[Start]
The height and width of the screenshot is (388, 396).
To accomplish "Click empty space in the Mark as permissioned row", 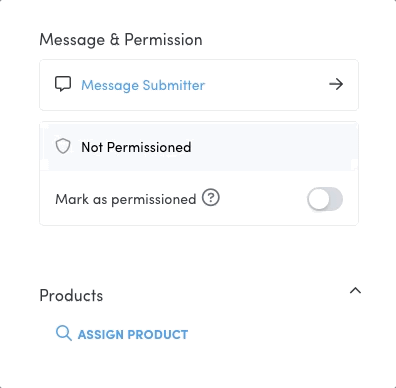I will [263, 199].
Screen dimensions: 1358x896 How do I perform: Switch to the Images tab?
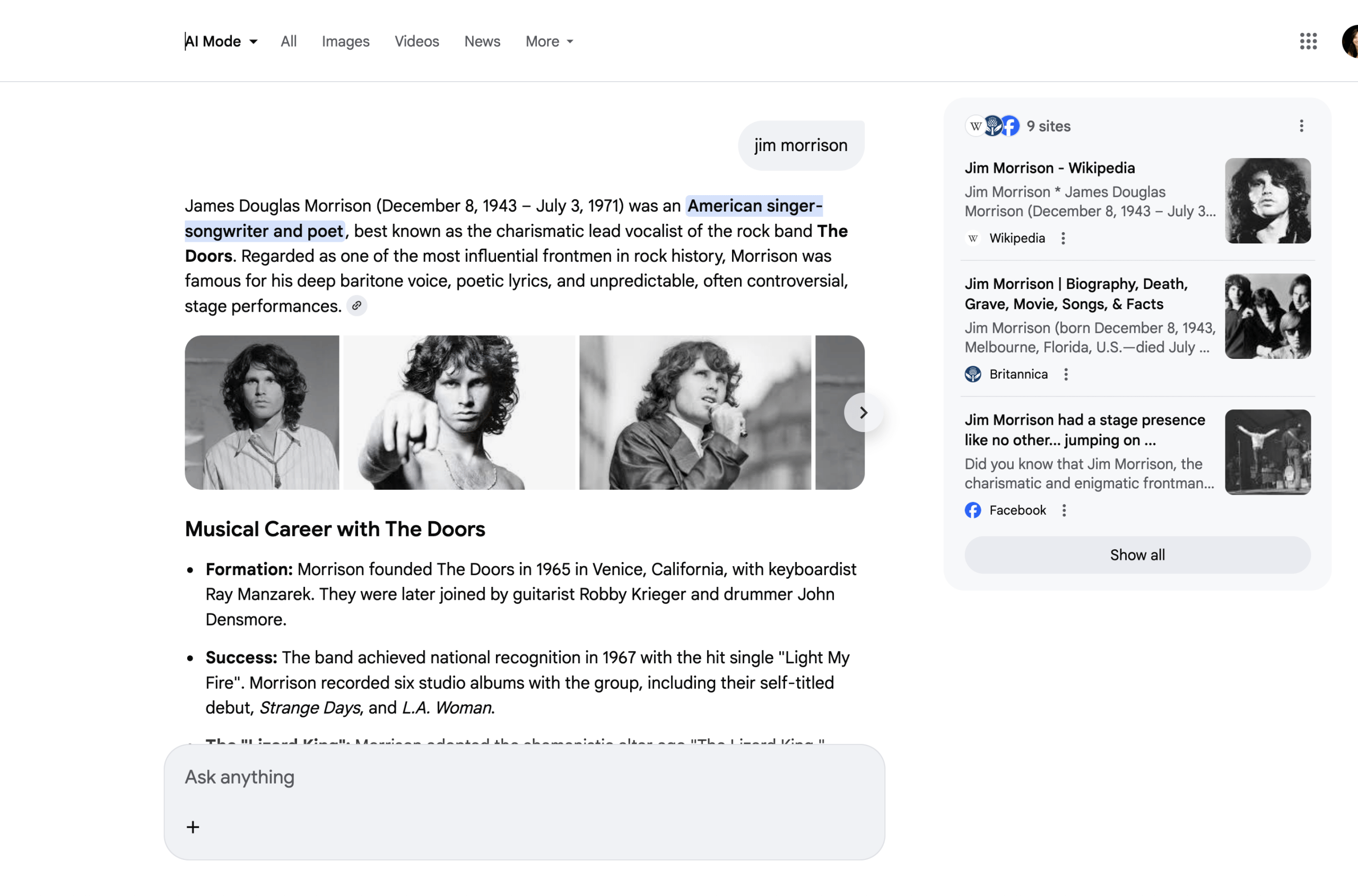(345, 41)
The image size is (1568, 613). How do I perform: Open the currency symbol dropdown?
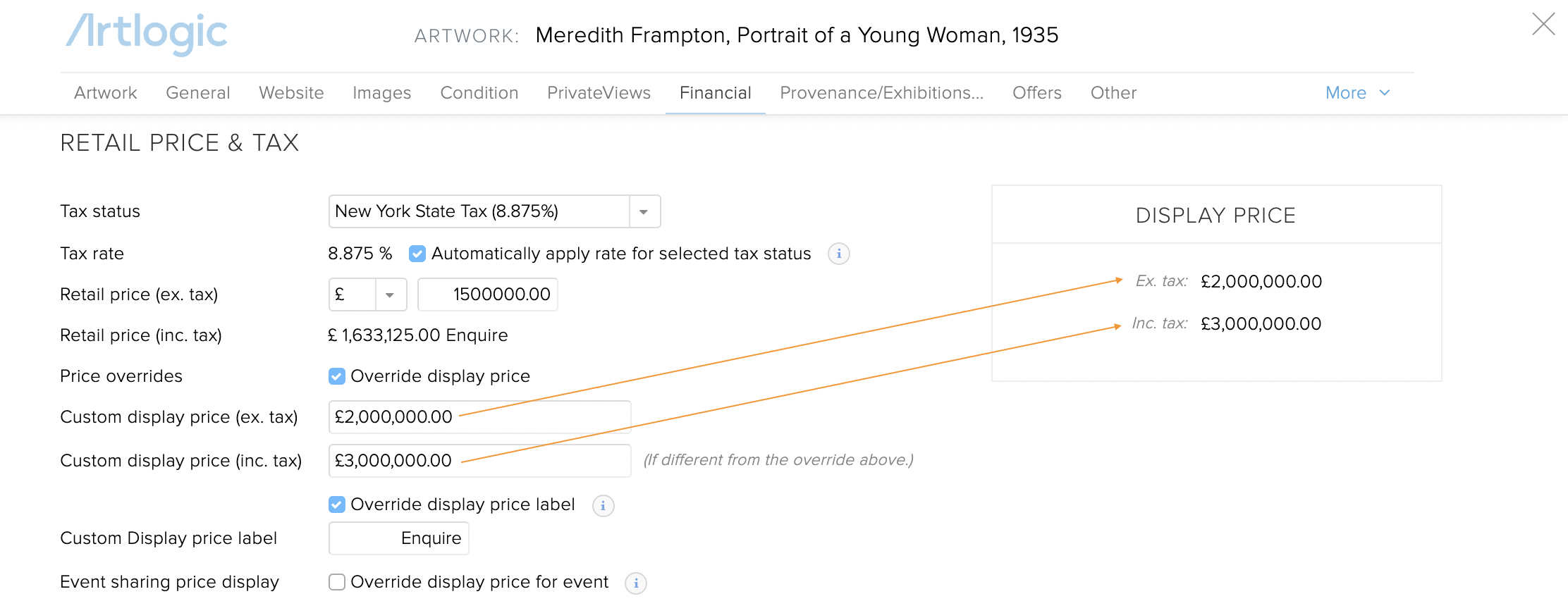point(390,295)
[End]
▶ **Task**: Rewrite everything from the line containing "Screen dimensions: 1358x896" down to the last of the rows, swapping "How do I perform" for "How can I" and keeping all else unchanged. Leave the pictures out of your answer.

▶ **Correct output**:
Screen dimensions: 1358x896 How can I: Switch to the Images tab?
(345, 41)
The image size is (1568, 613). How can I: Open the currency symbol dropdown?
point(390,295)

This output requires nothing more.